Sunday, February 16, 2014

The Next Congress May Be An Impeachment Congress

Unless all of us do something to stop it, that is.

Consider the progress, or lack thereof, of immigration reform over the past eight months.  After Democrats and Republicans in the Senate came together last July to pass an imperfect, but nevertheless real, comprehensive bill, the House has spent the entire time engaging in a series of stalls.  First, the Republican majority said it was going to enact reform on a "piecemeal" basis.  President Obama and Senate Democrats sent signals that they could live with that approach.  Result:  no legislation, piecemeal or otherwise.

Then the House GOP announced a series of "principles" for reform, which embraced citizenship for undocumented minors, but residency only for their parents.  Again, Obama and Senate Democrats indicated they might be willing to live with that.  Again, no legislative progress.

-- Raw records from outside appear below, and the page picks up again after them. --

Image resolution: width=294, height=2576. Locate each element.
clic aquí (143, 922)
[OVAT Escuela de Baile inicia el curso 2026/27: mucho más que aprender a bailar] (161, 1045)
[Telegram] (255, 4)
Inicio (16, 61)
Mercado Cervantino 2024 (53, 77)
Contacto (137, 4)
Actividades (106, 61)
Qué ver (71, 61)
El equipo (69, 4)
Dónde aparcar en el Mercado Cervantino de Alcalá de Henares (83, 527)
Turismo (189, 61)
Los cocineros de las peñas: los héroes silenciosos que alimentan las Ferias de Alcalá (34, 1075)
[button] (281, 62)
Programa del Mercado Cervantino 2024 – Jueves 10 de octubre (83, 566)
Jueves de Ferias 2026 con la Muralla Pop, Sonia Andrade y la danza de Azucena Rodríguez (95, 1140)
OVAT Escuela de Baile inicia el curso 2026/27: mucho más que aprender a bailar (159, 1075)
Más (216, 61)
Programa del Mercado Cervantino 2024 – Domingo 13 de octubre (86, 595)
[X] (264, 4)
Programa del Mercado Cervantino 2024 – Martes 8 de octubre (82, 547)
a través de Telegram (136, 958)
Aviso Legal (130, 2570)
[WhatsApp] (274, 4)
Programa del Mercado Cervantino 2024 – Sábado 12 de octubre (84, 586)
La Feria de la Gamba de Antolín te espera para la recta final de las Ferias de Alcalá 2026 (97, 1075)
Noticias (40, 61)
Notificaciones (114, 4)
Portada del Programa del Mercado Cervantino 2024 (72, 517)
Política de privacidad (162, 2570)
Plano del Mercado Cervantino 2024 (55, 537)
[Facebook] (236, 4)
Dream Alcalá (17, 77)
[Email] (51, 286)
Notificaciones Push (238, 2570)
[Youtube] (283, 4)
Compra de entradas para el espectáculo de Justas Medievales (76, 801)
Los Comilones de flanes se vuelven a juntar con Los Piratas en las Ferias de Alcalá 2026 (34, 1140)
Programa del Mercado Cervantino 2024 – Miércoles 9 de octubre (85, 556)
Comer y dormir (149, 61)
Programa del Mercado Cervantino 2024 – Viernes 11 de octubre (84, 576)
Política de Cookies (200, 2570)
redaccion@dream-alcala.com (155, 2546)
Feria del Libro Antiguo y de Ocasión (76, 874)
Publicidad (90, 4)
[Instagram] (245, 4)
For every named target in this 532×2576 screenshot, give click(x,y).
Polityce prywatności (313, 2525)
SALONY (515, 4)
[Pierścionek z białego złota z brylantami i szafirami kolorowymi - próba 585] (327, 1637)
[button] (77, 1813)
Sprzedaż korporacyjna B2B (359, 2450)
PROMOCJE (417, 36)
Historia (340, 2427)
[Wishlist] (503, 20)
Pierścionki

Then the Tea Party caucus, the tail that wags the dog named John Boehner, denounced the "principles" altogether and said they wanted nothing to do with making immigration reform a reality, because Obama couldn't be trusted to implement it.  Again, the Democrats bended, in the form of a proposal by Senator Chuck Scuhmer to delay the implementation date of reform to sometime in 2017, to get around this obstacle.  This was dismissed out of hand, almost as soon as it was proposed, because Obama would allegedly use this delay to deliberately flout the law until reform went into effect.

Get the picture?  They contend that Obama is breaking the law when it comes to immigration, but have no intention of doing anything that might stop this alleged breaking of the law.  As undereducated as Tea Partiers are, and as beholden to the undereducated white vote as they are, even they know that immigration is an issue that has to be addressed, sooner or later.

But not if, in the short run, they can use it as a basis for impeachment proceedings against Obama.

And there you have it.  The real reason that Republicans and their conservative supporters don't want to do anything between now and Election Day 2014, so that they don't accidentally misplay what pollsters currently tell them is a winning hand.

The Tea Party Congress knows that the country has largely turned against them.  They know that the public is with the Democrats on virtually every issue currently facing the nation.  Even Obamacare is proving, day by day, to be less of an albatross for Democrats and more like a rising tide that will help them win elections for years to come.  For all practical purposes, Obama has beaten the Tea Party, and this past week's enactment of a clean debt ceiling increase confirms that defeat.  And the Tea Party hates him for it.

Short of an assassination attempt (G-d forbid), impeachment is the last card they have to play against the President.  And, if the Tea Partiers feel that they need to do so, they will spend two years of full Congressional control proving it, at the expense of the nation and its needs.

Is this want you want?  Outside of the Tea Party, is this what any of us want?  Of course not.  And it's one reason why, if you are a progressive or even a voter who cares more about the country than about partisanship, you cannot afford to treat this as an off-year for voting, one that doesn't affect your concerns.  Because it does.  We can't afford to let immigration, climate change, bank regulation and gun control, among other issues, go unaddressed while the Tea Party wrecks havoc at both ends of Pennsylvania Avenue.

So please register.  And contribute.  And VOTE, above all.  Even if you think the choice is between the lesser of two evils.  Because, if you vote the right way, there will still be less evil.  And you will have helped to make that happen.